Gravement préoccupée par les crises complexes, multiformes, récurrentes, contagieuses et porteuses de menaces de toutes sortes pour la paix, la sécurité, stabilité et la viabilité des Etats de la sous-région, la RADDHO après avoir surveillé de près les expériences de la Côte d’Ivoire, du Niger et du Sénégal a envoyé une mission en Guinée Bissau du 27 au 01 avril et au Mali du 04 au 10 avril avec une délégation composée du président et des responsables locaux de la RADDHO.

 

Au cours de ces missions de contact et d’investigation, la RADDHO a pris contact et échanger avec tous les acteurs concernés par les crises notamment les pouvoirs publics, les acteurs politiques, les organisations de la société civile, les organisations religieuses, les mouvements de femmes et de jeunes, les médiateurs de la CEDEAO. Enfin les délégations ont également rencontré les institutions nationales de droits de l’homme. Le Mali n’est pas un cas isolé même s’il  se distingue par ses spécificités géostratégiques et sa position entre l’Afrique du Nord et l’Afrique sub-saharienne.

 

·         CRISES DE LA DEMOCRATIE, CRISE DES ELECTIONS, CRISE DE LA SUCCESSION A LA TETE DES ETATS HYPERPRESIDENTIALISME ET ABSENCE TOTALE DE POLITIQUE DE DECENTRALISATION ET D’AMENEGEMENT DU TERRITOIRE

 

Le cas du Mali est loin d’être isolé car toute la sous-région a été secouée à des degrés différents par les crises que nous venons de citer, notamment la crise de l’alternance, de la bonne gouvernance avec l’existence d’une corruption endémique, de la patrimonialisation de l’Etat mais aussi l’affaiblissement continue des institutions démocratiques avec des Parlements fonctionnant comme des chambres d’enregistrement, des juges aux ordres et l’existence de l’impunité, l’affaissement des sociétés civiles qui deviennent de plus en plus des appendices des pouvoirs en place ou des partis politiques.

 

Ces crises multiformes expliquent l’éclatement des révolutions arabes, les coups d’Etats militaires qui reviennent, le conflit ivoirien, le coup d’Etat au Niger et au Mali, la crise politique qui a secouée pendant sept mois le Sénégal dans la période préélectorale et dans la campagne. Nous avons également en partie la cause de la débarque rapide  d’une institution et de la chute brutale d’une remontée démocratique que connaît  le Mali depuis le 26 Mars 1991.

 

A cela il faut ajouter la misère humaine qui frappe l’écrasante majorité des jeunes pratiquement condamnés au chômage à vie du fait de l’existence d’un système qui admet comme normal des poubelles sociales.

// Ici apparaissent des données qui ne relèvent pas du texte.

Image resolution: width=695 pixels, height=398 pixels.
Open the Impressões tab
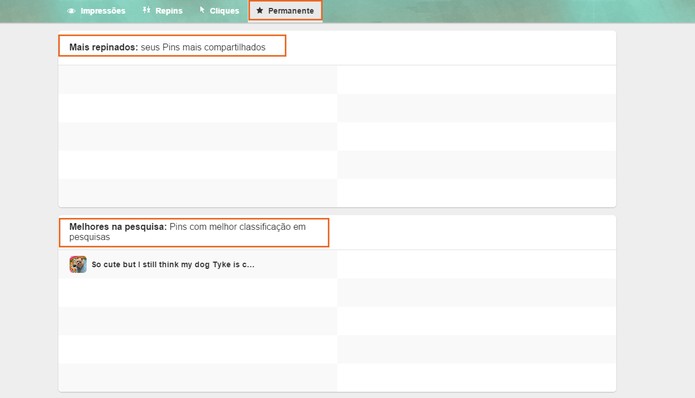(x=96, y=11)
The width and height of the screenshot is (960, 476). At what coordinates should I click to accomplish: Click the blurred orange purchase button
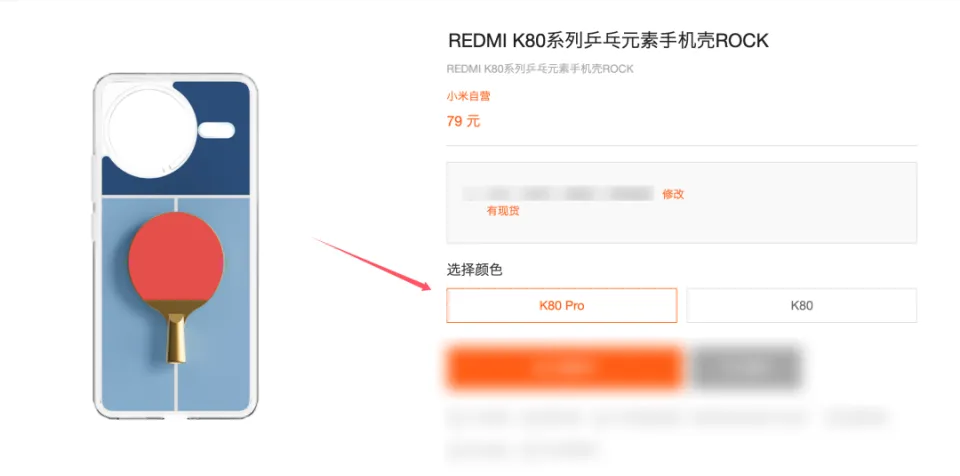(564, 368)
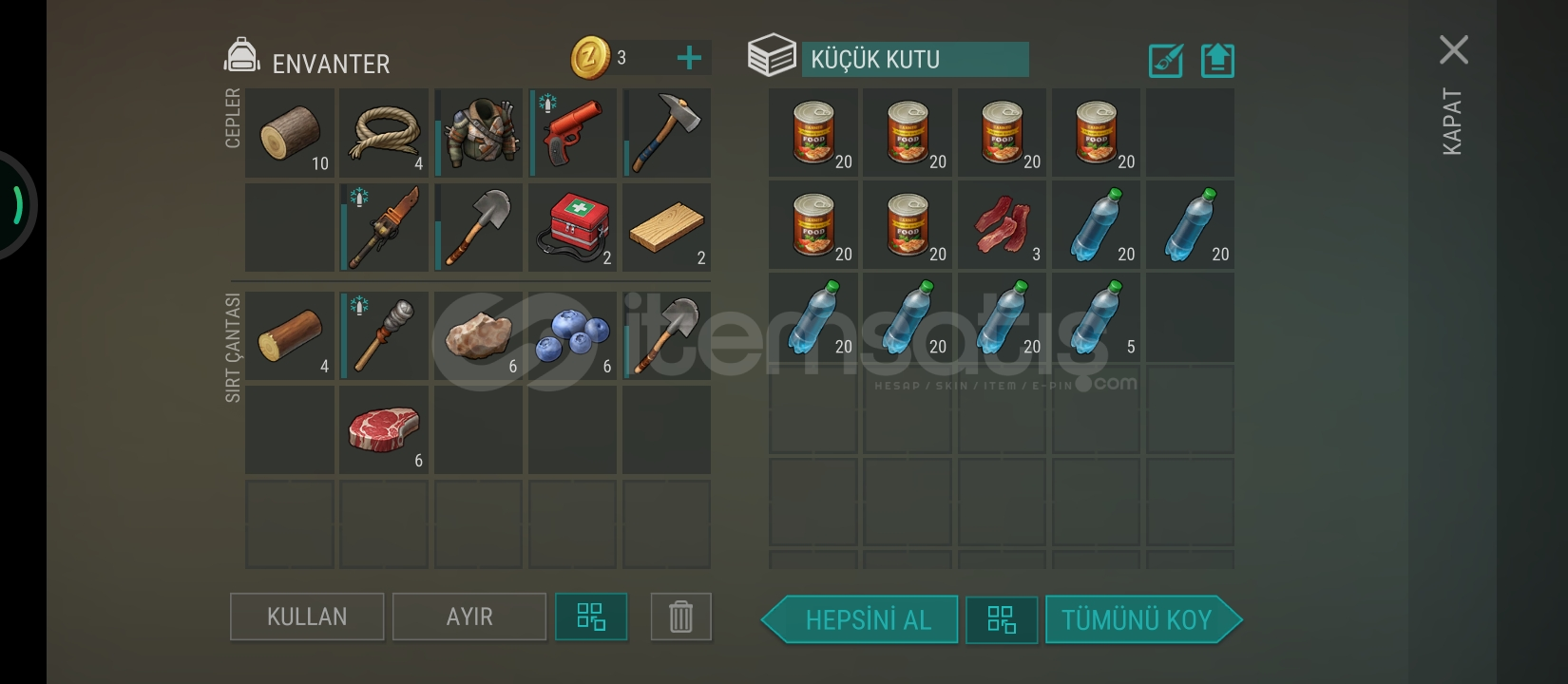The height and width of the screenshot is (684, 1568).
Task: Select the tactical jacket armor item
Action: pyautogui.click(x=478, y=133)
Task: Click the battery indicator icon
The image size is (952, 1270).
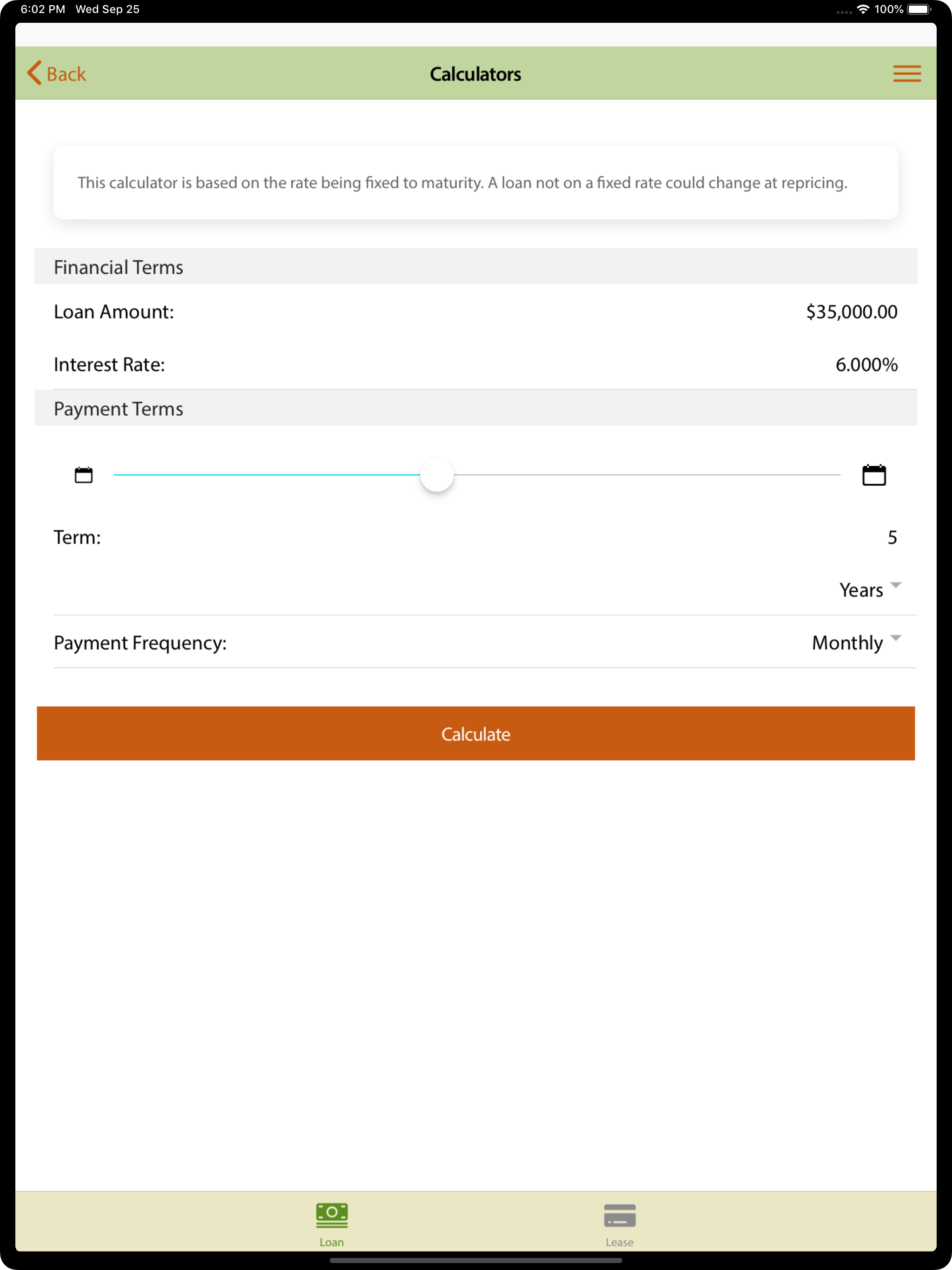Action: click(x=919, y=9)
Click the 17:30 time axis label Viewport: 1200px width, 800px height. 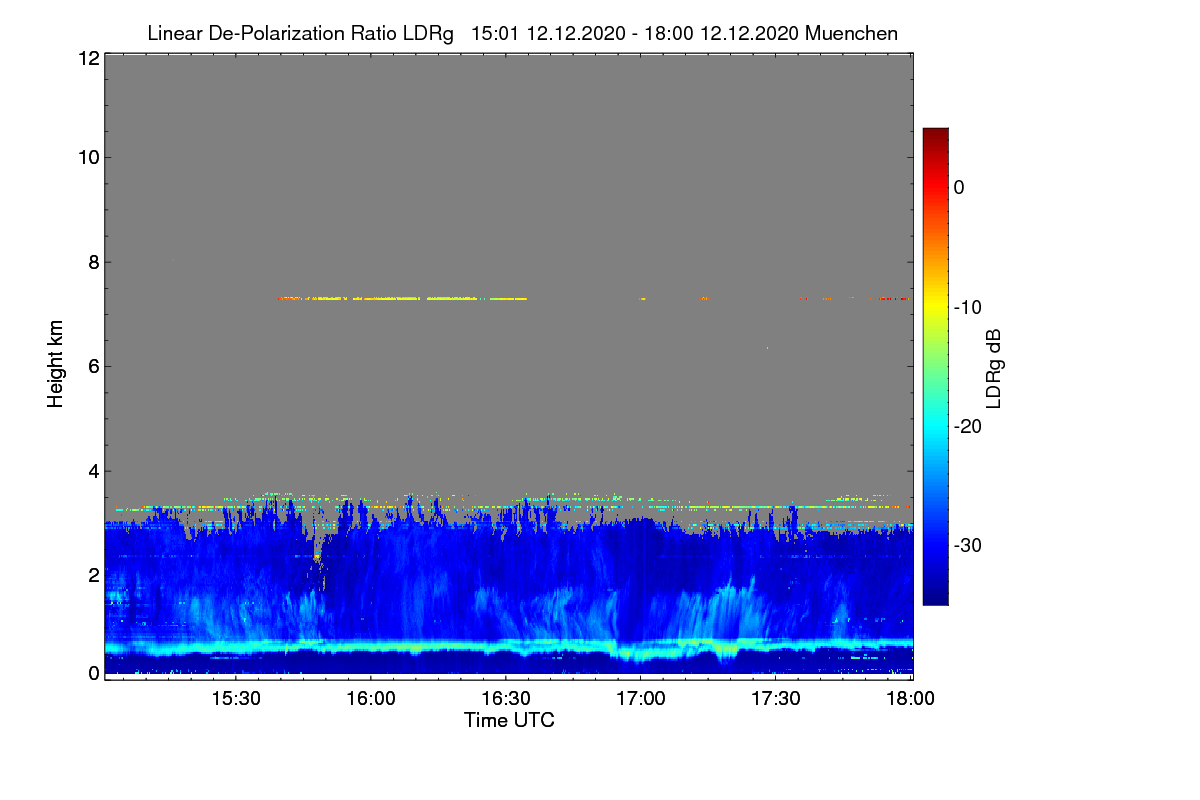[776, 699]
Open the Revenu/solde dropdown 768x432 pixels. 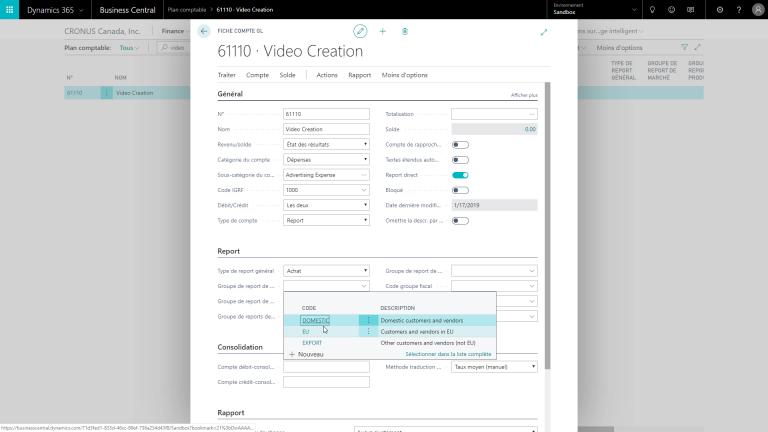pyautogui.click(x=326, y=144)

Ainsi en dehors des gouvernements de partage de gâteau, point de salut, pas d’alternance pour une démocratie sociale où l’on reconnaît les droits éc
onomiques, sociaux et culturels qui sont alloués en permanence pour des millions d’individus.

 

Faut-il s’étonner de les retrouver de plus en plus dans les nébuleuses islamistes comme Boko haram qui a fleuri dans les zones du Nigéria où règnent la misère et l’ignorance ou dans Al-Qaïda pour le Maghreb arabe (Aqmi) qui rassemble aujourd’hui les salafistes algériens mais beaucoup de jeunes paumés de l’Afrique de l’ouest dont la Mauritanie, le Sénégal, le Niger, le Bénin, le Burkina, le Mali etc. Faut-il s’étonner qu’ailleurs fleurissent également des chapelles ou des groupes d’illuminés de religions nouvelles.

 

·         LE MALI : LE COUP D’ETAT ET LA MORT DE LA DEMOCRATIE CONSENSUELLE

 

Le coup d’Etat du 21 Mars commis par Amadou Haya SANOGO et le Comité National pour le Redressement de la Démocratie et la Restauration de l’Etat, est à la fois le révélateur et  le facteur aggravant de la crise, révélateur aussi du choc profond ressenti par l’armée après le massacre d’Aguelhok, en fin janvier qui a montré la barbarie  avec laquelle 70 soldats maliens ont été tués par les rebelles après la commission d’innommables atrocités. Un vrai crime de guerre  qui doit faire l’objet d’une investigation de la Cour Pénale Internationale.

 

Le coup d’Etat a révélé que l’institution militaire est une fiction au Mali. Situation paradoxale quand on sait que le Mali dispose de deux institutions de formation des militaires à Koulikoro et à Bamako avec le centre Alioune Blondin Beye.

 

Le coup d’Etat a révélé la fragilité de l’Etat et des institutions démocratiques qui se sont écroulés comme des châteaux de cartes mettant à la fois un terme à une expérience démocratique cinq semaines seulement avant l’élection d’un nouveau Président de la République au Mali.

 

La bataille politique pour la succession à la tête de l’Etat qui a été engagée dans des conditions confuses constitue un des éléments à ne pas négliger dans ce qui est arrivé au Mali, et qui a fait que beaucoup de maliens ont « accepté » le coup d’Etat. Cependant les admirateurs, nombreux dans le monde de Amadou Toumani TOURE, ont été surpris par le cauchemar qui est tombé sur le Mali d’une manière aussi soudaine et permettant aux rebelles d’occuper les 2/3 du pays et 65% de la superficie du Mali. C’est dire qu’on n’a pris à sa juste valeur certains aspects de la « démocratie consensuelle », notamment les aspects les plus pervers consistant à bannir toute contradiction, toute démarche critique, toute opposition, et qui a fini par être la forme la plus pernicieuse de la censure et de l’anesthésie sociale, un peuple fier de son Histoire et de sa Culture séculaire.

 

A toute chose malheur est bon, aujourd’hui
dans toutes les sphères de la société malienne, le temps est aux interrogations et à l’introspection dans les institutions, les partis, la société civile, mais aussi l’armée.

 

·         Action salutaire, efficace et sereine de la médiation de la CEDEAO.

 

Pour une fois la CEDEAO a été efficace et pragmatique :

ü  D’abord par la fermeté des positions contre le coup d’Etat et la junte militaire avec des décisions sans ambiguïté et sans appel qui ne laissaient aucune alternative à la junte que la restauration des institutions et de la constitution au Mali.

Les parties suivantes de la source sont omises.